- **GIVEN TASK**
Reproduce the records below, substituting "px" for every "pixels" and leaving everything else unchanged.

- **STORED ROWS**
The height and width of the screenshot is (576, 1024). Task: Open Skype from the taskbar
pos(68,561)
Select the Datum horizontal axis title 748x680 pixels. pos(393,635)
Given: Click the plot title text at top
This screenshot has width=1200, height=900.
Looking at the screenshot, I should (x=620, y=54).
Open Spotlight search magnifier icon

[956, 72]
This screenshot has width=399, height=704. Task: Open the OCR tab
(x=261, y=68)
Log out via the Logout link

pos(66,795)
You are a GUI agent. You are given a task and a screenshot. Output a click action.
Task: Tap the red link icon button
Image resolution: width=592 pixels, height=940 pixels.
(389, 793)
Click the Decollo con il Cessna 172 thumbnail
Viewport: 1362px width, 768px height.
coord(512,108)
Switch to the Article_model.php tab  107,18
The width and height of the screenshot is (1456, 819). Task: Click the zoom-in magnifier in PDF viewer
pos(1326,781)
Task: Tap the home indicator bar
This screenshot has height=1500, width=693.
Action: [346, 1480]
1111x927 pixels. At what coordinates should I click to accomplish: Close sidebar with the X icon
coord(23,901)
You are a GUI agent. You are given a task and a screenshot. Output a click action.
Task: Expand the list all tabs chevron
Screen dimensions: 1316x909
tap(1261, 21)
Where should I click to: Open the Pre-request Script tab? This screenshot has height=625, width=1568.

- **WORKED SOLUTION**
The height and width of the screenshot is (576, 1024). Task: Open Skype from the taskbar
pos(68,561)
Select the Datum horizontal axis title 748x680 px. pos(393,635)
Given: Click the plot title text at top
This screenshot has width=1200, height=900.
Looking at the screenshot, I should (x=620, y=54).
Open Spotlight search magnifier icon

[956, 72]
This screenshot has width=399, height=704. Task: Open the OCR tab
(x=261, y=68)
Log out via the Logout link

pos(66,795)
You are a GUI agent. You are given a task and a screenshot. Output a click action.
Task: Tap the red link icon button
Image resolution: width=592 px, height=940 px.
(389, 793)
Click the Decollo con il Cessna 172 thumbnail
Viewport: 1362px width, 768px height.
coord(512,108)
Switch to the Article_model.php tab  107,18
The width and height of the screenshot is (1456, 819). Task: Click the zoom-in magnifier in PDF viewer
pos(1326,781)
Task: Tap the home indicator bar
This screenshot has height=1500, width=693.
Action: [346, 1480]
1111x927 px. At what coordinates should I click to accomplish: Close sidebar with the X icon
coord(23,901)
You are a GUI agent. You are given a task and a screenshot. Output a click action.
Task: Expand the list all tabs chevron
Screen dimensions: 1316x909
tap(1261, 21)
Where should I click to: Open the Pre-request Script tab? This screenshot has height=625, width=1568.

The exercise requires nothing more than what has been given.